### Your goal
Within the data that follows, set down exactly the lines from the one containing "Best Gaming Laptops" through the one containing "Task: Click the Dracula game title text", both ends included.

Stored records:

▼

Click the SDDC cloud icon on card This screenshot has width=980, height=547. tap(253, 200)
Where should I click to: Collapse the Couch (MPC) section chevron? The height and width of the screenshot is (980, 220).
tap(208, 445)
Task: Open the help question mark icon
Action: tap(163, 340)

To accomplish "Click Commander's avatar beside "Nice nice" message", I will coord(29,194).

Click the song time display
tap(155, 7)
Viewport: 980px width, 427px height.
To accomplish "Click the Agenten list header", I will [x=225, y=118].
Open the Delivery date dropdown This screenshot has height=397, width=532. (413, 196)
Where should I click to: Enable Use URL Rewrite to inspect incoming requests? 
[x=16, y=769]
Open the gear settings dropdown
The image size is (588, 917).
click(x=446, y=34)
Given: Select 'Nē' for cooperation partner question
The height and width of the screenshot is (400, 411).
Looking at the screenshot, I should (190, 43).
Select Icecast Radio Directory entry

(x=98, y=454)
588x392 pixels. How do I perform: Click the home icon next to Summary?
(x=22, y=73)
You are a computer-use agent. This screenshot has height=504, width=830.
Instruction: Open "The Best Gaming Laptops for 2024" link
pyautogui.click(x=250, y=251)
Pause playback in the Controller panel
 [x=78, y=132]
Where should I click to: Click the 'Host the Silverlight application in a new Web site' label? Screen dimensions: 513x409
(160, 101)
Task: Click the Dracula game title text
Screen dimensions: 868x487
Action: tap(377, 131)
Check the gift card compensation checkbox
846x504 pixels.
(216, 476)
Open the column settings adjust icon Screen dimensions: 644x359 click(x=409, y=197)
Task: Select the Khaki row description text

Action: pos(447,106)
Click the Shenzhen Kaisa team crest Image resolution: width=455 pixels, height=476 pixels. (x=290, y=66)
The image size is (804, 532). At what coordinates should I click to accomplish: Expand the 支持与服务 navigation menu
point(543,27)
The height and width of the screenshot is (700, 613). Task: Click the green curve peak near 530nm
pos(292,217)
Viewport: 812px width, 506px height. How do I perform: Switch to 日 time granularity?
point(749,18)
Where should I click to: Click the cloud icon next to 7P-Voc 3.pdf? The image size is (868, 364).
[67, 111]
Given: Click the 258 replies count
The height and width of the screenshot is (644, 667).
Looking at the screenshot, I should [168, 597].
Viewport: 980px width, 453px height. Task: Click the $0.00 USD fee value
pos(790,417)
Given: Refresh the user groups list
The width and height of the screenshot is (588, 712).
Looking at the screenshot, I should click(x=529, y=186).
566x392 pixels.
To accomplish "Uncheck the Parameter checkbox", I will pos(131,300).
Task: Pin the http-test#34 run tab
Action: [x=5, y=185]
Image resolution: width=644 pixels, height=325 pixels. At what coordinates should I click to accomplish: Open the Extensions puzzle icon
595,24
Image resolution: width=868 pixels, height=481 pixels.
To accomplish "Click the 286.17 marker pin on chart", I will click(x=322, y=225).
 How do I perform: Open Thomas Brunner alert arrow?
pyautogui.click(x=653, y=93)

▲

### Written response
Instruction: Open "The Best Gaming Laptops for 2024" link
pyautogui.click(x=250, y=251)
Pause playback in the Controller panel
 [x=78, y=132]
Where should I click to: Click the 'Host the Silverlight application in a new Web site' label? Screen dimensions: 513x409
(160, 101)
Task: Click the Dracula game title text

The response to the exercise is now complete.